Start of Block

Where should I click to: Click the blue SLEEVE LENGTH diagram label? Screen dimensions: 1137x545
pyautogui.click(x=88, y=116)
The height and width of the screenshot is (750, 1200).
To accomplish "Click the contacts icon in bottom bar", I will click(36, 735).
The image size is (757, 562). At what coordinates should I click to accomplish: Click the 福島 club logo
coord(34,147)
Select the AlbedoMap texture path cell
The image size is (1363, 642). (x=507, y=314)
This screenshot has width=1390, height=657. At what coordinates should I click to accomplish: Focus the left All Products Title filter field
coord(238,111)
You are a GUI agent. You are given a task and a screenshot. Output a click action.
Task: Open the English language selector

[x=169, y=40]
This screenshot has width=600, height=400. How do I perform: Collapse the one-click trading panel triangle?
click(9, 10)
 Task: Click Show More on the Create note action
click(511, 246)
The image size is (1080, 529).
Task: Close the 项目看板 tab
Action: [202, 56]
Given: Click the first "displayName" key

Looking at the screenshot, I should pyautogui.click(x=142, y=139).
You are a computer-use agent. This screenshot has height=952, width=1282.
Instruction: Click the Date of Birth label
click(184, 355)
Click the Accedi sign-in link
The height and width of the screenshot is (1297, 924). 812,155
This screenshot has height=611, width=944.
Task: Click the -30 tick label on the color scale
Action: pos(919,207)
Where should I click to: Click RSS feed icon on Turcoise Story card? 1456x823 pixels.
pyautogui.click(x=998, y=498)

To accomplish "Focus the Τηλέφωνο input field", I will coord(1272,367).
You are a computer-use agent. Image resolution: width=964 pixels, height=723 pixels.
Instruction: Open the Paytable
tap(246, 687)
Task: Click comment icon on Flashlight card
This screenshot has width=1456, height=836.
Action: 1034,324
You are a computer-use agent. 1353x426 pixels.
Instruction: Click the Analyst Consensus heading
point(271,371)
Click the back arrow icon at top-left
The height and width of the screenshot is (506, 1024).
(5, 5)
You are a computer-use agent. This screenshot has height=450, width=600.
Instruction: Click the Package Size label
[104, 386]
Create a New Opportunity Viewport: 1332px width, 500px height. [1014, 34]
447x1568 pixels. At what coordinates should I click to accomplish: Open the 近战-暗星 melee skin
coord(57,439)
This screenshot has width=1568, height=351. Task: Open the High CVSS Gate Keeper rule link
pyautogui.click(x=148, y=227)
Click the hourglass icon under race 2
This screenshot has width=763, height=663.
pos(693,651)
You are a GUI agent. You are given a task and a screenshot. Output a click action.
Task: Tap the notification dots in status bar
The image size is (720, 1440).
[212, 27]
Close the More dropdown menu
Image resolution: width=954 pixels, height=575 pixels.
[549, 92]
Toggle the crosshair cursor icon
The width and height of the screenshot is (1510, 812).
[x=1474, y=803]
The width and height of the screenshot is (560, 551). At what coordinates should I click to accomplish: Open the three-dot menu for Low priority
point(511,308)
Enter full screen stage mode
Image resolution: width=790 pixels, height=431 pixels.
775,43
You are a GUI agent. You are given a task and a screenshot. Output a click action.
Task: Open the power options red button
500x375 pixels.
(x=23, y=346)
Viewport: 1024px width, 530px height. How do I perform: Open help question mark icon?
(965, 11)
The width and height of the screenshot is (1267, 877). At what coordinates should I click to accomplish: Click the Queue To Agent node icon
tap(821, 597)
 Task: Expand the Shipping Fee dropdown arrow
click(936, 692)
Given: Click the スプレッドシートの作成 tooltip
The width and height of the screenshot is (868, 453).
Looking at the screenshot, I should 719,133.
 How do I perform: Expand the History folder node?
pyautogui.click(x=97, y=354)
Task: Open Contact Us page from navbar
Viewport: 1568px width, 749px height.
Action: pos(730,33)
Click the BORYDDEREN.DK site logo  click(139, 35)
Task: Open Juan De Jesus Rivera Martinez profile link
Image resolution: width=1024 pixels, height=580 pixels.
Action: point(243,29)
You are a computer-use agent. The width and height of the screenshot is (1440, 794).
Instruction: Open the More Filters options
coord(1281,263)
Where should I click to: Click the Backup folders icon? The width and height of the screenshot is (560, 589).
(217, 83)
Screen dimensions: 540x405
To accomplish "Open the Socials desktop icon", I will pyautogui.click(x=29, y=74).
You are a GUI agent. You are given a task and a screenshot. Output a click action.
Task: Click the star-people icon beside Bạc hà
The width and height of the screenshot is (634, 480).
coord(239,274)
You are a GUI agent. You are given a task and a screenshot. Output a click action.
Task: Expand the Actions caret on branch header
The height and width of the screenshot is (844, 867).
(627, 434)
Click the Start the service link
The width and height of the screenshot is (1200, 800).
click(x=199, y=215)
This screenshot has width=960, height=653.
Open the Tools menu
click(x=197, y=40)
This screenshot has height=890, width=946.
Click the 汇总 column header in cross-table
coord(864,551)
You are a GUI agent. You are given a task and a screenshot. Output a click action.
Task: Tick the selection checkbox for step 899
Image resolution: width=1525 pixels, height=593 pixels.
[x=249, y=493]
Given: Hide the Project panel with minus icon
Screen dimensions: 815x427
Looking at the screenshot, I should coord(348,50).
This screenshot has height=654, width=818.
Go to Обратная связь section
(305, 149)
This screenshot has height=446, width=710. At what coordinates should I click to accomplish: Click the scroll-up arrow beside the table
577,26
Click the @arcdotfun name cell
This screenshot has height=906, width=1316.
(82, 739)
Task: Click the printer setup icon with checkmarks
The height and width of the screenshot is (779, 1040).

End of Block

= PROBLEM STATEMENT =
The line with "Screen dimensions: 815x427", the last line of the data above, and every line between them should be duplicated exactly, with nothing else.

= TASK RESPONSE =
Screen dimensions: 815x427
Looking at the screenshot, I should coord(348,50).
This screenshot has height=654, width=818.
Go to Обратная связь section
(305, 149)
This screenshot has height=446, width=710. At what coordinates should I click to accomplish: Click the scroll-up arrow beside the table
577,26
Click the @arcdotfun name cell
This screenshot has height=906, width=1316.
(82, 739)
Task: Click the printer setup icon with checkmarks
The height and width of the screenshot is (779, 1040).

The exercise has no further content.